- **Aim of the task**
Nothing but the pictures should be left out when you copy the records exactly.

━━━━━━━━

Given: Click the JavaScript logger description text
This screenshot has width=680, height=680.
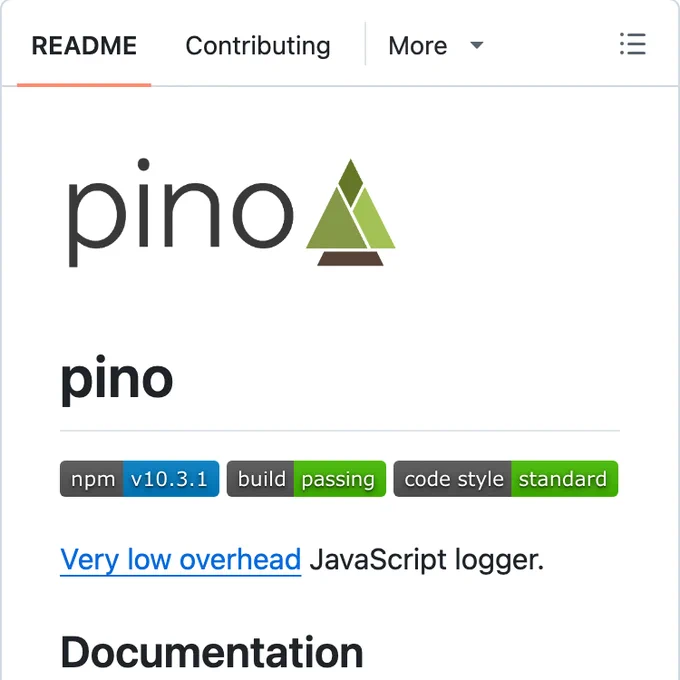Looking at the screenshot, I should 427,559.
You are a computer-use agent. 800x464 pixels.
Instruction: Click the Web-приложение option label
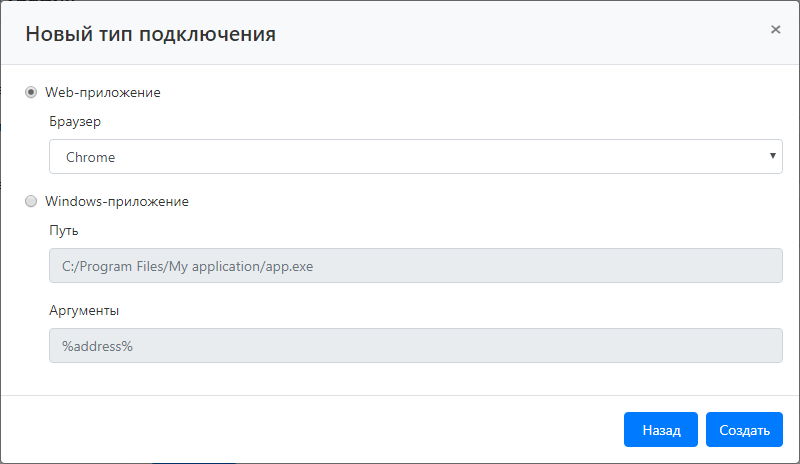pos(103,92)
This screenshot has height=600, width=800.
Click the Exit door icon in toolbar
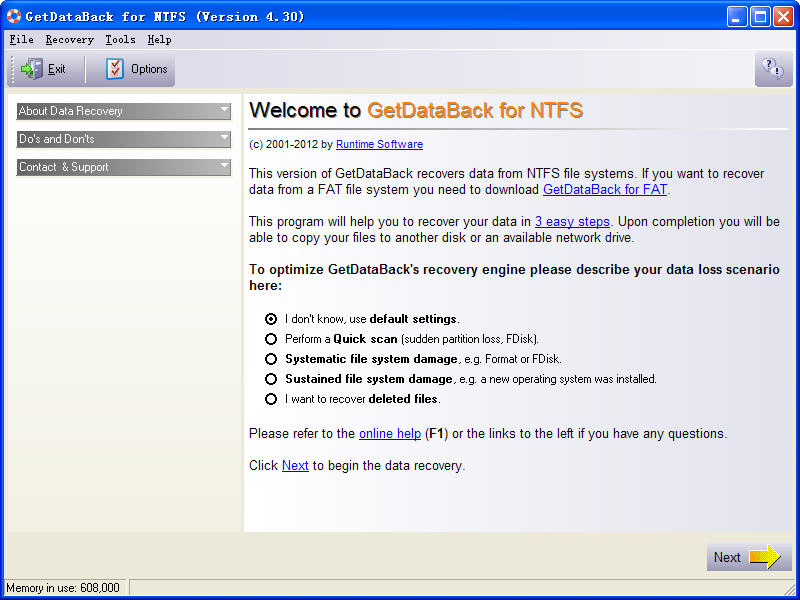[32, 69]

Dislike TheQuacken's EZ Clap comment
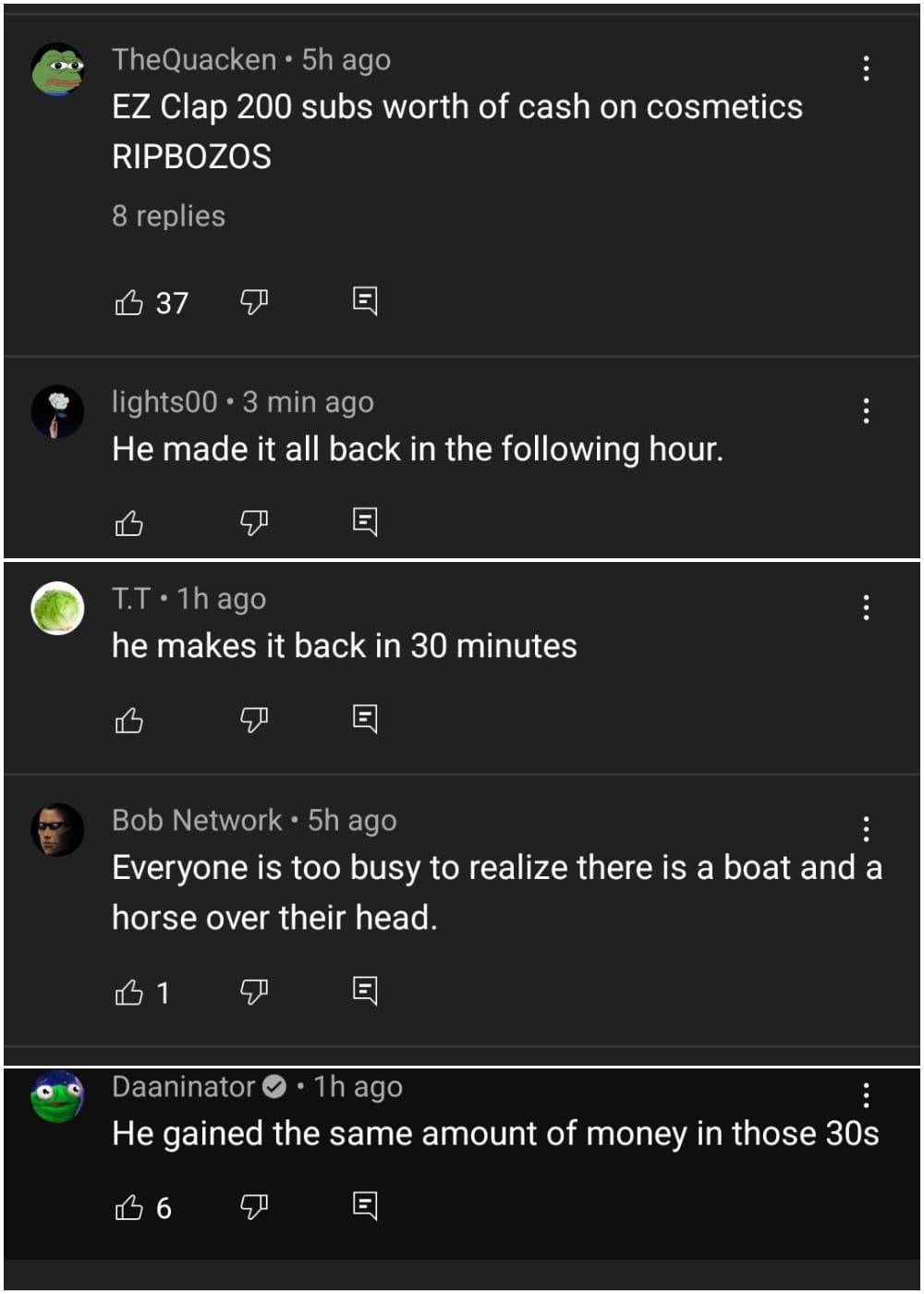(x=254, y=301)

━━━━━━━━

- **Response**
Given: Click the JavaScript logger description text
This screenshot has width=680, height=680.
Looking at the screenshot, I should 427,559.
You are a computer-use agent. 800x464 pixels.
Instruction: Click the Web-приложение option label
pos(103,92)
This screenshot has height=600, width=800.
Click the Exit door icon in toolbar
[32, 69]

Dislike TheQuacken's EZ Clap comment
(x=254, y=301)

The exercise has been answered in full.